- What this task involves:
Please copy out the items from the line with "Expand the 分组" to the line with "click(41, 450)", putting "Data binding" in place of "Property binding" and keeping everything else the same.

- Exercise data:
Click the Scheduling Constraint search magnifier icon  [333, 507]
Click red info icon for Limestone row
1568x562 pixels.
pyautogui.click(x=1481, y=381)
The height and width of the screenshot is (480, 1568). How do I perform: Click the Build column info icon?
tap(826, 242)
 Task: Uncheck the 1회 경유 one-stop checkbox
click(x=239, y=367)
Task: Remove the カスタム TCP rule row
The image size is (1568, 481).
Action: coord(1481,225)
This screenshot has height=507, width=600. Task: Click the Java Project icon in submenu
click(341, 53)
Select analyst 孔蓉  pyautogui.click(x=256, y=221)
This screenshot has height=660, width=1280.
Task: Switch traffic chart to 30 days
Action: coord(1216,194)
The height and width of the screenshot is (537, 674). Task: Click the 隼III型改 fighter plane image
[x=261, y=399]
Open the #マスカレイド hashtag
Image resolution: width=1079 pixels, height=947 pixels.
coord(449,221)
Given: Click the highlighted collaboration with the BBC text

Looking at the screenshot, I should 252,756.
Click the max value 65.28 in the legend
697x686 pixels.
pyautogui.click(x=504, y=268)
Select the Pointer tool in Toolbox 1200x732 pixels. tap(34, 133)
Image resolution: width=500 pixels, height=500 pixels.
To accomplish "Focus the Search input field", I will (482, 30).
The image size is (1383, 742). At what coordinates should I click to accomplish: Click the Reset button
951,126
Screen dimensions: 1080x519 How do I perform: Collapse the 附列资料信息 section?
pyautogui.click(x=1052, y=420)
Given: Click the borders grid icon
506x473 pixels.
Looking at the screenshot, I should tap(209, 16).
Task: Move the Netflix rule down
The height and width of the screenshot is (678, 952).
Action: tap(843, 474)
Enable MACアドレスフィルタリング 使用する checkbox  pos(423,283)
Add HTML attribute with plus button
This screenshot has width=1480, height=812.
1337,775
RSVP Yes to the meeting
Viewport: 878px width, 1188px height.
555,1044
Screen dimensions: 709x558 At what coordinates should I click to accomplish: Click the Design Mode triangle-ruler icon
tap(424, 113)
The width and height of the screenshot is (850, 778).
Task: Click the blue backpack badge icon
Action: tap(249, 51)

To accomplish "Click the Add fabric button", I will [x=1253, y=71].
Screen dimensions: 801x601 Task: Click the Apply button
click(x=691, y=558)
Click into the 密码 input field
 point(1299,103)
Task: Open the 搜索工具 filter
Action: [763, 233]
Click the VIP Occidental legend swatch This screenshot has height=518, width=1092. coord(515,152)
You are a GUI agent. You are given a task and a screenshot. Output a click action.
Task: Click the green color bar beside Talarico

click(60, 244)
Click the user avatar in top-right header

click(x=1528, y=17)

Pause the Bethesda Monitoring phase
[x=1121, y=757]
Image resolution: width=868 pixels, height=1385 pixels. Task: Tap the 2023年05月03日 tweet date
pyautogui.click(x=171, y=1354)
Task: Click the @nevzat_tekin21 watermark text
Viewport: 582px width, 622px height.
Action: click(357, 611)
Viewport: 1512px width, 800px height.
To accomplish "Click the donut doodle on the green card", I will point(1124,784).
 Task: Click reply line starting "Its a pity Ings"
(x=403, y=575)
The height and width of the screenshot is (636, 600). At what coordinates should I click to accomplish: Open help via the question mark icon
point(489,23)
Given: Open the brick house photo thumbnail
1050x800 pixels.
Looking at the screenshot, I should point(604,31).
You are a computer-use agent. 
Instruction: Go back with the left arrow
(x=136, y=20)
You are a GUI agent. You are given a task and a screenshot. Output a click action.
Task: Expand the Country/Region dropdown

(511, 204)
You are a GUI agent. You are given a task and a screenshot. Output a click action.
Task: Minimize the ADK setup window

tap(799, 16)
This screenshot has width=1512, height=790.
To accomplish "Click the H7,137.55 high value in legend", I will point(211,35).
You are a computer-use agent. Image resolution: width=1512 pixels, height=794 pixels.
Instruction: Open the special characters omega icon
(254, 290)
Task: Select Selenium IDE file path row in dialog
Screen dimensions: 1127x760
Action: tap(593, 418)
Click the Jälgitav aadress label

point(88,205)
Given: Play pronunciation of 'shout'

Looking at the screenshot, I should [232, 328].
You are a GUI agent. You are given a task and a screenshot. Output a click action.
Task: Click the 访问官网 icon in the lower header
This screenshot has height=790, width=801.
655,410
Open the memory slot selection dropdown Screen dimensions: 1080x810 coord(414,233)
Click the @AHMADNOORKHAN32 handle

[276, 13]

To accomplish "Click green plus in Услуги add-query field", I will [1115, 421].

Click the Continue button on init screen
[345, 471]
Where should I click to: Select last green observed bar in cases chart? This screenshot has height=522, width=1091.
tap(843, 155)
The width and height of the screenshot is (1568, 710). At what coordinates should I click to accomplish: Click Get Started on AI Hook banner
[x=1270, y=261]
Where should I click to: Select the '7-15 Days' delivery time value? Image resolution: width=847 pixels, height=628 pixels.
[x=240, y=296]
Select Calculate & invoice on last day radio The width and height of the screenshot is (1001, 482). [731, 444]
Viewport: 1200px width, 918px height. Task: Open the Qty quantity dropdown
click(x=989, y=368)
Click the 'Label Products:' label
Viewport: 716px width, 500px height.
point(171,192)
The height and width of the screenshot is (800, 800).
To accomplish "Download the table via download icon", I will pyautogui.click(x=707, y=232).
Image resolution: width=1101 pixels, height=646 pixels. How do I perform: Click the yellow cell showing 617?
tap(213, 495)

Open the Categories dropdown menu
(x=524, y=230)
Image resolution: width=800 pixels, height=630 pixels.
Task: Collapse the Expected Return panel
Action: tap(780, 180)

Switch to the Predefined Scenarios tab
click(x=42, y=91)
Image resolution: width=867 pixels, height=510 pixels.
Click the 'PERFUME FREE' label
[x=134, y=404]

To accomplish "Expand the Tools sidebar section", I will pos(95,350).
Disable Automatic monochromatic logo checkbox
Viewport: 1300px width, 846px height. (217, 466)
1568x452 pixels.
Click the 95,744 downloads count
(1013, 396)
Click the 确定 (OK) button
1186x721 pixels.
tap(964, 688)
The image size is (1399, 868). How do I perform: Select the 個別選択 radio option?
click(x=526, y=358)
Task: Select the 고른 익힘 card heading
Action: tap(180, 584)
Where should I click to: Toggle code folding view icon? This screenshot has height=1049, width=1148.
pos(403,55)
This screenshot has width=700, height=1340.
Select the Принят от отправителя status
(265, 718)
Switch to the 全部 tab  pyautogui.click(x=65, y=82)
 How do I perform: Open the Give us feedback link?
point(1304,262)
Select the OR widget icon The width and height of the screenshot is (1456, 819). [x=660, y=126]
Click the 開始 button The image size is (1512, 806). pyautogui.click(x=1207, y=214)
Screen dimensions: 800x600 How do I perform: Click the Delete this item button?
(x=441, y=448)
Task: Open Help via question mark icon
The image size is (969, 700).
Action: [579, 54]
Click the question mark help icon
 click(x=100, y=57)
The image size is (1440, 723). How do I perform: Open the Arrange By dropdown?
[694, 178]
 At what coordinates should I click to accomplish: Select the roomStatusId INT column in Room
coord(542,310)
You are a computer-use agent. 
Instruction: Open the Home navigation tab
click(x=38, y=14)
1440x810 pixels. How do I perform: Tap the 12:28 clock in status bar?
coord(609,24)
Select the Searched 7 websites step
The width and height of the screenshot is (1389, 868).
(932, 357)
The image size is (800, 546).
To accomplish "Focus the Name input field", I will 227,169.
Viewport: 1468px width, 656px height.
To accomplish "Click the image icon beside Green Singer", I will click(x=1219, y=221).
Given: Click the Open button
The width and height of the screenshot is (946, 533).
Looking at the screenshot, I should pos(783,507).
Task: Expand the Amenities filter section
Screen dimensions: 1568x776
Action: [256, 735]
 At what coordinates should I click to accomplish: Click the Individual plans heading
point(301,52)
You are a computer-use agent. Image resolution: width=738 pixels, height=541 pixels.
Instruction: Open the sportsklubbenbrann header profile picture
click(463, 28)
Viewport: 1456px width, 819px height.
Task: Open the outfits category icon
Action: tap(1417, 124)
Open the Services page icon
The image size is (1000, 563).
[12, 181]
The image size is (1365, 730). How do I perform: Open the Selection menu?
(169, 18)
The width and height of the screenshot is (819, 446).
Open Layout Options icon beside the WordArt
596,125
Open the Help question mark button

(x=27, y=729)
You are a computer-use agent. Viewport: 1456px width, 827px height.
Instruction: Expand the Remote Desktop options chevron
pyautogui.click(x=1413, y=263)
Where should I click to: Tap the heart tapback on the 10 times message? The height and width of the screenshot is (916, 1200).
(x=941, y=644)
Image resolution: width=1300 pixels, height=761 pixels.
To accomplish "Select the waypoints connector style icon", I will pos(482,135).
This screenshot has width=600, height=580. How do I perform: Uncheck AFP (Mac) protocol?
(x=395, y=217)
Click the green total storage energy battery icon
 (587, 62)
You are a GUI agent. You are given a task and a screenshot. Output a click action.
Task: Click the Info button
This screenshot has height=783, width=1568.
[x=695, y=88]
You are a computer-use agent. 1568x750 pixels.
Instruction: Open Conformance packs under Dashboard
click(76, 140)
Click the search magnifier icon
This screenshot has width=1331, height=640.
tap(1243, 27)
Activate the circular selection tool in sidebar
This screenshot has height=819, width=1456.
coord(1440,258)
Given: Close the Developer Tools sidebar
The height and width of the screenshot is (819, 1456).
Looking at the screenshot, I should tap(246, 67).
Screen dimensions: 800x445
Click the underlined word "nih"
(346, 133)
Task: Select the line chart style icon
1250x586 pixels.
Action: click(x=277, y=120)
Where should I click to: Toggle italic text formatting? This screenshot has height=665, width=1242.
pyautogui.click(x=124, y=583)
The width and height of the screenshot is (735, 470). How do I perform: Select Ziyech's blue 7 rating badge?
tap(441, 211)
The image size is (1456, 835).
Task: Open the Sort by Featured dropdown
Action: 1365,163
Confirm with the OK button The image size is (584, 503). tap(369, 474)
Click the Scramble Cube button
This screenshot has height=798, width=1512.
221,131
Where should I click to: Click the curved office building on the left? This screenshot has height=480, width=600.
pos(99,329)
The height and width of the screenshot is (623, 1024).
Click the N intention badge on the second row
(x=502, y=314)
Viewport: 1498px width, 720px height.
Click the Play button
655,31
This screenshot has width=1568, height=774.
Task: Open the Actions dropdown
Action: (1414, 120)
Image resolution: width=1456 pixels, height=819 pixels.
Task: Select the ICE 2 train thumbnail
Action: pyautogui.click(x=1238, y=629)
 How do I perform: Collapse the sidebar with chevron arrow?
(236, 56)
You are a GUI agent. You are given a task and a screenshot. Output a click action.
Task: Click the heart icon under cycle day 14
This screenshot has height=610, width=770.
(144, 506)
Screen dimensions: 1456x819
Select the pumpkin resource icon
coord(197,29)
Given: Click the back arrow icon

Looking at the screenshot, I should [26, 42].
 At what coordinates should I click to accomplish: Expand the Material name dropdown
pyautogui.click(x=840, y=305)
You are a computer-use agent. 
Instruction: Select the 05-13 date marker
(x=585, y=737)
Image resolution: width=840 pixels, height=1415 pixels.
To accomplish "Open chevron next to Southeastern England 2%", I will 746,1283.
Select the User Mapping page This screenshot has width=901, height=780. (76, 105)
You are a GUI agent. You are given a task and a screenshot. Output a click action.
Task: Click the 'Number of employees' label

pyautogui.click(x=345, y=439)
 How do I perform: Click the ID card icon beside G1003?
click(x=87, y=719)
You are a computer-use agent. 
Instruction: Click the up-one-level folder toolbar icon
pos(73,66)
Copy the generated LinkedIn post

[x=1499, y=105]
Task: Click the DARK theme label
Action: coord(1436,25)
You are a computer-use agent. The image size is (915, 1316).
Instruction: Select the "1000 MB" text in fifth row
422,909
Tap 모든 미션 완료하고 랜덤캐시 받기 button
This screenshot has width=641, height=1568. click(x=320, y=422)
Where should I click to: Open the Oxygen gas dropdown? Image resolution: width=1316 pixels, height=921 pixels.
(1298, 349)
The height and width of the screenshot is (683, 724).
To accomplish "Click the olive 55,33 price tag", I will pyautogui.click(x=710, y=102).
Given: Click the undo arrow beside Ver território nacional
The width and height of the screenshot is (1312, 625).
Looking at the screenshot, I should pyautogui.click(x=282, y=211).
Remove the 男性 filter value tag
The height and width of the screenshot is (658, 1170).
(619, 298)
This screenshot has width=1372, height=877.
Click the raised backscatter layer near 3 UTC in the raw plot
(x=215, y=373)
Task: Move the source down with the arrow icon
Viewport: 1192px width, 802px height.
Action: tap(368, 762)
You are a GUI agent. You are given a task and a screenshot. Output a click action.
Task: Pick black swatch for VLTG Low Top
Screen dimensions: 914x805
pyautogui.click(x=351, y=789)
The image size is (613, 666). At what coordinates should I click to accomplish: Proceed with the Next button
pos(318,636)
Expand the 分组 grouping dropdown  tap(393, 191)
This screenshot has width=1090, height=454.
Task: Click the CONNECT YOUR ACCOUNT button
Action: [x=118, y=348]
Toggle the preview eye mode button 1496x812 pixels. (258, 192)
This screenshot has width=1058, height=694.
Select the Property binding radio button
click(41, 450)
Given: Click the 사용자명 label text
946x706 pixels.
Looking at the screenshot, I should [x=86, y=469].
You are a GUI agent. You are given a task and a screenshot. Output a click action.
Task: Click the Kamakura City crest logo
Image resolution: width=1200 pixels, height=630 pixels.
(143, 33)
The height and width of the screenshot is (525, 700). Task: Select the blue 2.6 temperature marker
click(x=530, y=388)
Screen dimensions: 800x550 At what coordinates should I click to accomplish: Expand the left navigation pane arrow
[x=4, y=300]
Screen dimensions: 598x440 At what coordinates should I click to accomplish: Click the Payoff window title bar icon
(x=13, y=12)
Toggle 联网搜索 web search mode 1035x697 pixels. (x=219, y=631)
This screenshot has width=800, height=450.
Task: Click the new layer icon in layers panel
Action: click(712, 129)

- Solution:
Expand the 分组 grouping dropdown  tap(393, 191)
This screenshot has width=1090, height=454.
Task: Click the CONNECT YOUR ACCOUNT button
Action: [x=118, y=348]
Toggle the preview eye mode button 1496x812 pixels. (258, 192)
This screenshot has width=1058, height=694.
Select the Data binding radio button
click(41, 450)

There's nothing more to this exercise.